Après Le viol de Lucrèce, chef d'oeuvre tragique, Albert Herring, chef d'oeuvre comique, est le deuxième d'une longue série d'opéras de chambre créés par Britten. Il y reprend le thème de son succès précédent pour plus grand effectif, Peter Grimes : la lutte de l'individu contre le conformisme social. Si cet individu termine mal, ivrogne irrécupérable ou du moins irrécupéré dans la nouvelle de Maupassant, il se déniaise juste un bon coup chez Crozier et Britten, avant de réintégrer tant bien que mal la petite société de son village. Y sera-t-il désormais rejeté, ou accepté comme le sont Sid et Nancy, pourtant peu discrets? (Il est vrai que la mise en scène montre ce couple licencieux toujours à part des notables, comme s'il était transparent pour eux, qui ne "veulent pas le voir" !) Va-t-il séduire Emmie ou aller se noyer sur une barque? On ne le sait pas encore, mais on a passé un bon moment à partager sa révolte, à la fois énorme et minuscule, naturelle et indifférente.
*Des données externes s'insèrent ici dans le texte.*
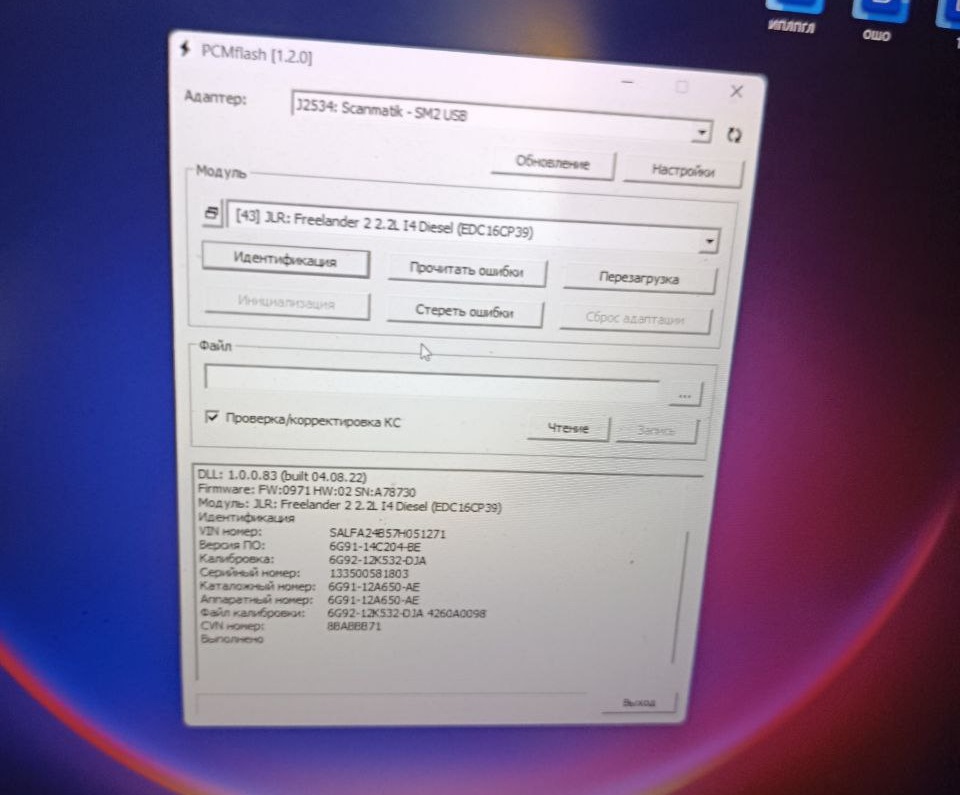Open the ИПЛПГЛ desktop icon

pos(792,16)
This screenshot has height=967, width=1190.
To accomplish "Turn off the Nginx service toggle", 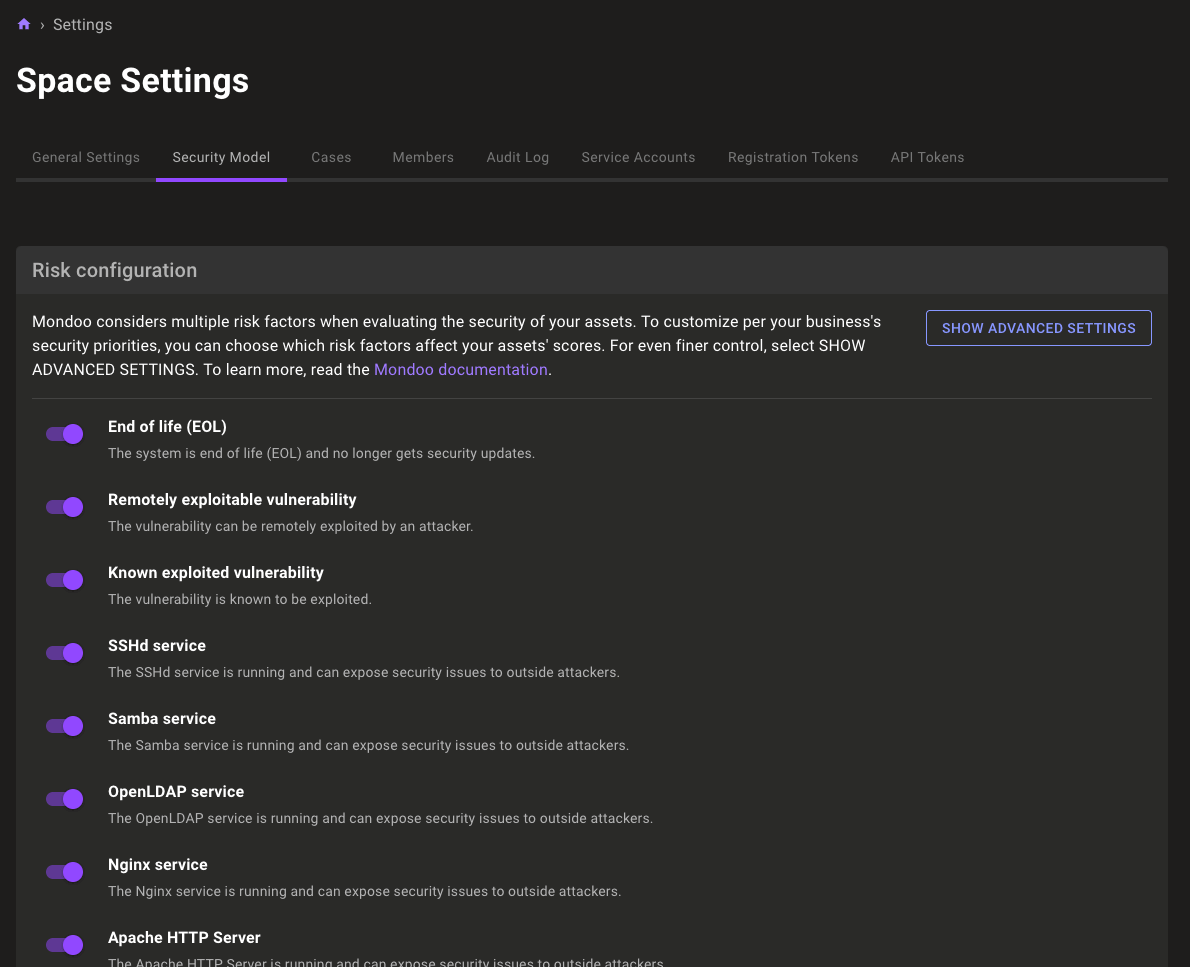I will pyautogui.click(x=65, y=872).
En toile de fond, la société du village est merveilleusement peinte par les décors de Marc Lainé et les costumes de Claire Risterucci, aussi caustiques que ceux de Paul Brown pour Peter Grimes à la Bastille en 2001. Peinte aussi excellemment par le jeu des chanteurs, sous la direction de Richard Brunel. Si Britten caractérise musicalement chacun des personnages de son opéra, Richard Brunel les a aussi bien caractérisés par sa direction d'acteurs. On ne regrette que la vidéo projetée pendant la fête couronnant Albert, car elle montre presque en permanence ce dernier en gros plan, et ses expressions de naïveté dégoûtée, merveilleuses à distance, y semblent un peu fixes. Bonne utilisation par contre de la vidéo pour y faire s'admirer le maire-politicien local ou pour recaler les candidates à l'élection de la rosière par des extraits filmés par des caméras de surveillance.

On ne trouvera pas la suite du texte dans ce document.